Write out the line that contains "Task: Click the Stream play icon" and every line after it through the end of the entries, exactly as given and with no other lines.

────

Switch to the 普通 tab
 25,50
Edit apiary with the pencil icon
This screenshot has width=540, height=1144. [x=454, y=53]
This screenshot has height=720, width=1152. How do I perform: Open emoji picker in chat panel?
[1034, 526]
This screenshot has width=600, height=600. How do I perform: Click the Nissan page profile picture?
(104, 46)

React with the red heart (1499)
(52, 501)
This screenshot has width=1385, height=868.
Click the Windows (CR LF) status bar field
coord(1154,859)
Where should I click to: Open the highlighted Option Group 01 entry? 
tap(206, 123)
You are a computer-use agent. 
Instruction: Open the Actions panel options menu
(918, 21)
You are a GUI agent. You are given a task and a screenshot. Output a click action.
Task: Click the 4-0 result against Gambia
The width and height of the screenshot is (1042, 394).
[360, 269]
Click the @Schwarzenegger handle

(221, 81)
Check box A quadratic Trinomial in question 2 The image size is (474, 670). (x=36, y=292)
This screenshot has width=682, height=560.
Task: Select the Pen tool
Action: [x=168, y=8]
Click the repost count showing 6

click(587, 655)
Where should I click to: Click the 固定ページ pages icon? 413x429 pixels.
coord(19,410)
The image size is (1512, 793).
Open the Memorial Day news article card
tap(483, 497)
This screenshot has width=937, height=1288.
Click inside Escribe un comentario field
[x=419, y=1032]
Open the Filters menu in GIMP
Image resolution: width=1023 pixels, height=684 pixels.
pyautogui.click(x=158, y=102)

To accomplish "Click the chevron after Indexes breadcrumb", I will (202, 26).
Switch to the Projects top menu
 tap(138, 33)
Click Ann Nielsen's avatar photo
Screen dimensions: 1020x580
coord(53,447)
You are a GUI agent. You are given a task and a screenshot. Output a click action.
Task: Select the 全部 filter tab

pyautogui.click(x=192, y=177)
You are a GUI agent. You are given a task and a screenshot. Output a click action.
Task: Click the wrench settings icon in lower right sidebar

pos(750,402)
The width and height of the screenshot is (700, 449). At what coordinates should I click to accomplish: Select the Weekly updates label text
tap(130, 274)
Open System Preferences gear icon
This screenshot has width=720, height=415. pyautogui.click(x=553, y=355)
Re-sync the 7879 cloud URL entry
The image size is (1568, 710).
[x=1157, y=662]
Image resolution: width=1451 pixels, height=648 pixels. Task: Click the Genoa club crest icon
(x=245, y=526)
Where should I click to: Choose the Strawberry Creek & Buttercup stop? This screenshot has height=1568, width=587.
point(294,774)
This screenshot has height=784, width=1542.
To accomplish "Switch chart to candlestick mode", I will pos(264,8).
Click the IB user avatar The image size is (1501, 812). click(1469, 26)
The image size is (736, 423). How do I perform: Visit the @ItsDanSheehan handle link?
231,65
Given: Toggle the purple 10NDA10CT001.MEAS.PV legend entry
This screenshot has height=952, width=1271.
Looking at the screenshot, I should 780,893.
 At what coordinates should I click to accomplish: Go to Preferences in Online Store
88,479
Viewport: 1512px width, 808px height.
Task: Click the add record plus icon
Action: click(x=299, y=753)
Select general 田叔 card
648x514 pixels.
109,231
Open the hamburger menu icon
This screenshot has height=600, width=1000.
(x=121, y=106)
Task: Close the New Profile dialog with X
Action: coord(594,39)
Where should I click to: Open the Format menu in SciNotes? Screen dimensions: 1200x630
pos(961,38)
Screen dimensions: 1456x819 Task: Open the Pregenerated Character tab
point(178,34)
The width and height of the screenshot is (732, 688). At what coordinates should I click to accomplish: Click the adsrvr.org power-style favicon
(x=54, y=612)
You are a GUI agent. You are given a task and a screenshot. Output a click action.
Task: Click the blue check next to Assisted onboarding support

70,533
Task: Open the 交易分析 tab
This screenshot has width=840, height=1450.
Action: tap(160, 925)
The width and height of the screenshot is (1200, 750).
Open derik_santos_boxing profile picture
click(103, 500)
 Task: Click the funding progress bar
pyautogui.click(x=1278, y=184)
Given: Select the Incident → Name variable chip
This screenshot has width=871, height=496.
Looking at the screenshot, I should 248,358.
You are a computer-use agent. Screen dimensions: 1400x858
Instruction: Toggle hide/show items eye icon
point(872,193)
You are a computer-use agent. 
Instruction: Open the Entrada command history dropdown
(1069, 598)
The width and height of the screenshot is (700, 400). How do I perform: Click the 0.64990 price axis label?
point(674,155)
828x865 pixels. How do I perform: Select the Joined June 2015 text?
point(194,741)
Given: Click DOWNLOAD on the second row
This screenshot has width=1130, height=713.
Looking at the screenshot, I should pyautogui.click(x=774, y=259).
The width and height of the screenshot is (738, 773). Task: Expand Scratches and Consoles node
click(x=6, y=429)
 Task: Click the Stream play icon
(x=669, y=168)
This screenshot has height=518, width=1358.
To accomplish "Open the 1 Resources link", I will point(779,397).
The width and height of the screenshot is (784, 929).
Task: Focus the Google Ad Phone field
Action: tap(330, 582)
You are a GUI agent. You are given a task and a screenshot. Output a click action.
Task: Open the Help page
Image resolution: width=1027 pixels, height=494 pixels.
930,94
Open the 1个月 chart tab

────

Written solution –
 Task: Click the Stream play icon
(x=669, y=168)
This screenshot has height=518, width=1358.
To accomplish "Open the 1 Resources link", I will point(779,397).
The width and height of the screenshot is (784, 929).
Task: Focus the Google Ad Phone field
Action: tap(330, 582)
You are a GUI agent. You are given a task and a screenshot. Output a click action.
Task: Open the Help page
Image resolution: width=1027 pixels, height=494 pixels.
930,94
Open the 1个月 chart tab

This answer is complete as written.